Mr Stafford, a former Senior Manager at KPMG, said, “Sue and I fell in love with Florida as soon as we arrived and its been our home for a decade now.
“With such amazing weather all year round, the world-famous cities of Orlando and Tampa on the doorstep and an abundance of leisure facilities, it's impossible not to love it.
“Twenty-five pounds is an incredible price to pay for a million-dollar home in the Sunshine State and what better way to escape the cold winter nights of Blighty than to your own perfect holiday home?
“The lucky family really will be able to escape to another world - a dream home, perfect weather and the very best of American hospitality,” added Mr Stafford.

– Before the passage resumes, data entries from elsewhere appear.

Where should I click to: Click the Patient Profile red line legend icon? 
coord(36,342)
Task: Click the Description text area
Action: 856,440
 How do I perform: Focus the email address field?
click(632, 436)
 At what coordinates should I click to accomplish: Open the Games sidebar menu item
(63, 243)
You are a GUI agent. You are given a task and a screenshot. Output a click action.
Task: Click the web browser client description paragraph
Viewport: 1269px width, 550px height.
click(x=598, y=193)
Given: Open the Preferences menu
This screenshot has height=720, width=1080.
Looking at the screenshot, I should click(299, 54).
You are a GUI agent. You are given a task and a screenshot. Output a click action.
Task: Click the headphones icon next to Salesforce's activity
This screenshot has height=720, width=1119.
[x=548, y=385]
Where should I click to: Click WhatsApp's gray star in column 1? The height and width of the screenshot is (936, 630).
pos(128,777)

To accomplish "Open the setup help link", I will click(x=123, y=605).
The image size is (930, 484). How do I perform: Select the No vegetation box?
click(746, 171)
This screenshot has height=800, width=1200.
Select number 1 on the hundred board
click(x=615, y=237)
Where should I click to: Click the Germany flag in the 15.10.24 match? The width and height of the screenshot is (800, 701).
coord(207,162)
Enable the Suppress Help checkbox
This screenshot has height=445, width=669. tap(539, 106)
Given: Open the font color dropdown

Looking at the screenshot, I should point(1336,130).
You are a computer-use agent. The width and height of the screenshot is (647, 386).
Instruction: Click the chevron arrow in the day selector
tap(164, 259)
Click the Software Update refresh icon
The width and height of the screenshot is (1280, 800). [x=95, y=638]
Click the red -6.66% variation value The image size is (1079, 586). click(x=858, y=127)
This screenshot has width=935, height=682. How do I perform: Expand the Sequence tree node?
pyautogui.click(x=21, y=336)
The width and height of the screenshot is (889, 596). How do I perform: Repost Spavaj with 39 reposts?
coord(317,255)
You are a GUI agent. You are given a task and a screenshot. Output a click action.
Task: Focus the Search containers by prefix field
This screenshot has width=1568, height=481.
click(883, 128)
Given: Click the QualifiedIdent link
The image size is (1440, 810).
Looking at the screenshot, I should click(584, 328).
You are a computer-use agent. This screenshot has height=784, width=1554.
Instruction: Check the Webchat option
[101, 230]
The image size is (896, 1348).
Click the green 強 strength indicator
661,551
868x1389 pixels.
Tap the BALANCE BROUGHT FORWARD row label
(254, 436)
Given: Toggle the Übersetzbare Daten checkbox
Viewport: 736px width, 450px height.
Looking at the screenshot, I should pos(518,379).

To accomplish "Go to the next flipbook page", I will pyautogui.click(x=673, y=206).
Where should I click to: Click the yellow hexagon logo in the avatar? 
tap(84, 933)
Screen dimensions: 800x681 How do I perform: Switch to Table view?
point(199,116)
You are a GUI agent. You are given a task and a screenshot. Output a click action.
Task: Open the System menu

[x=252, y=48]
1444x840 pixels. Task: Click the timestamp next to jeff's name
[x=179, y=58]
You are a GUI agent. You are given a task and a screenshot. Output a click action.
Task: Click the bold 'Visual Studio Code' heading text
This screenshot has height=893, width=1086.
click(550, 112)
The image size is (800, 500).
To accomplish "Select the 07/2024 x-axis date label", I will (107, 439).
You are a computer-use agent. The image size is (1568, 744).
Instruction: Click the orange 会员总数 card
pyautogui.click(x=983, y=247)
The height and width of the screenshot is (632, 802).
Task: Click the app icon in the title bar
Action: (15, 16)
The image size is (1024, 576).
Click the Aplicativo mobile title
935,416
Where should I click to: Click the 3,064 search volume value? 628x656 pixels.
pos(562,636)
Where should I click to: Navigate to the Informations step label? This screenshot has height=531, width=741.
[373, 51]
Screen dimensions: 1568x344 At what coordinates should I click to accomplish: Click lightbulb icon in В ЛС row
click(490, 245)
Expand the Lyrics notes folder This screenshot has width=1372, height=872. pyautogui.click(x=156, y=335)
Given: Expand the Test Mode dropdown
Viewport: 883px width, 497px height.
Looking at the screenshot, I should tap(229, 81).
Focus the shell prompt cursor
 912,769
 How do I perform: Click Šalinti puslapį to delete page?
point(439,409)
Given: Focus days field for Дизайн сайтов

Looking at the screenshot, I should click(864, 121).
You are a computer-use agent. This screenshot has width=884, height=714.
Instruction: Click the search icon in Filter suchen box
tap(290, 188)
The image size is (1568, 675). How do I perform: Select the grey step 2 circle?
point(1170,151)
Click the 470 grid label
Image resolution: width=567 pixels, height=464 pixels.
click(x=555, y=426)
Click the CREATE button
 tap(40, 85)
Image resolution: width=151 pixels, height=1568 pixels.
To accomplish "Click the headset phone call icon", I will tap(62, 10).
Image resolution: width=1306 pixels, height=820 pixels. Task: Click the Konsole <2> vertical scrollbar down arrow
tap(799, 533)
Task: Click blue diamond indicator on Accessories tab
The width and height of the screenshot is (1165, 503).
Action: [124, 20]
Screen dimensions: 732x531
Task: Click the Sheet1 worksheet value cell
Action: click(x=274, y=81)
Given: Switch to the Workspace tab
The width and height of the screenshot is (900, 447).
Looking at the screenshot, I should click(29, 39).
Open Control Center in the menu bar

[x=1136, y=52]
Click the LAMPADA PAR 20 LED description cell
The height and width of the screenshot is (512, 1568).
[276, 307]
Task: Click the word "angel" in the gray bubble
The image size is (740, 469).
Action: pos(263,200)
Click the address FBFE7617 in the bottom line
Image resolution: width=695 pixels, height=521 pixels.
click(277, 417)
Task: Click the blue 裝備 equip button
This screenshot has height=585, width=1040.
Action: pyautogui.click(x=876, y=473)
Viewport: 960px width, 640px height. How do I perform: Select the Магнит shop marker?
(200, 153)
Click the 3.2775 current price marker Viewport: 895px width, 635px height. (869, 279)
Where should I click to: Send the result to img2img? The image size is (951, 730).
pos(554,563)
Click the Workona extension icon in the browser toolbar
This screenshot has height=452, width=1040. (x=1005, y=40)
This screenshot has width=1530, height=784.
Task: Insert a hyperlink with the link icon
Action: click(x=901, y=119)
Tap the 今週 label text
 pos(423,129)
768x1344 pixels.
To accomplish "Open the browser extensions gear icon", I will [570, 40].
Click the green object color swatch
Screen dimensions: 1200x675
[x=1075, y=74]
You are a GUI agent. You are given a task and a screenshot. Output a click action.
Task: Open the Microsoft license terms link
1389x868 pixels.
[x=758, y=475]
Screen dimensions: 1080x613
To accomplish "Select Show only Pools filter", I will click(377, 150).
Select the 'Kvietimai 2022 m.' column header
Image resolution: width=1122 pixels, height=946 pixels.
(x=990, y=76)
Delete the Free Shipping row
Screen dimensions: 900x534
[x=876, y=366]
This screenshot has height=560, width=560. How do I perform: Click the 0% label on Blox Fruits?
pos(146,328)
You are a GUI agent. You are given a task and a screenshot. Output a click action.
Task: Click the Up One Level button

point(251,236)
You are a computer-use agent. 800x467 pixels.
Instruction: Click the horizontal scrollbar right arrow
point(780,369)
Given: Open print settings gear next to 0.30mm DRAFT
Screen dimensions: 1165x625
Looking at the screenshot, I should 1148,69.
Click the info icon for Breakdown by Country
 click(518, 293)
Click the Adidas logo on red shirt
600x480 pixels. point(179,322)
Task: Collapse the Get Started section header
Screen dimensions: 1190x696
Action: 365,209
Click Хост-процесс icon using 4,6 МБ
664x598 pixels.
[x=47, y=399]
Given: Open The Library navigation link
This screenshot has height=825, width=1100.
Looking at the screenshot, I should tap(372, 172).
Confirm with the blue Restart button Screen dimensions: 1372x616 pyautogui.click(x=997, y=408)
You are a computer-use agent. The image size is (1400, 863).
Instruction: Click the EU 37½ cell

But, reality bites and now there are growing concerns about the legality of these online property competitions.
The advice from the Law Society is that anyone who is considering selling their home this way should seek legal advice from a solicitor. Under the Gambling Act 2005, anyone found guilty of running an unlawful lottery faces a maximum sentence of 51 weeks in prison and/or a fine of up to £5,000.
While some individuals may seek to introduce a skills or knowledge element into the competition to avoid the need to obtain a licence, if the skills element is at the legally required standard, the number of people eligible to enter is likely to be below the number required to make the competition viable.
So, no matter how much you want to shift that house- don’t take a gamble with the law-you may be unlucky.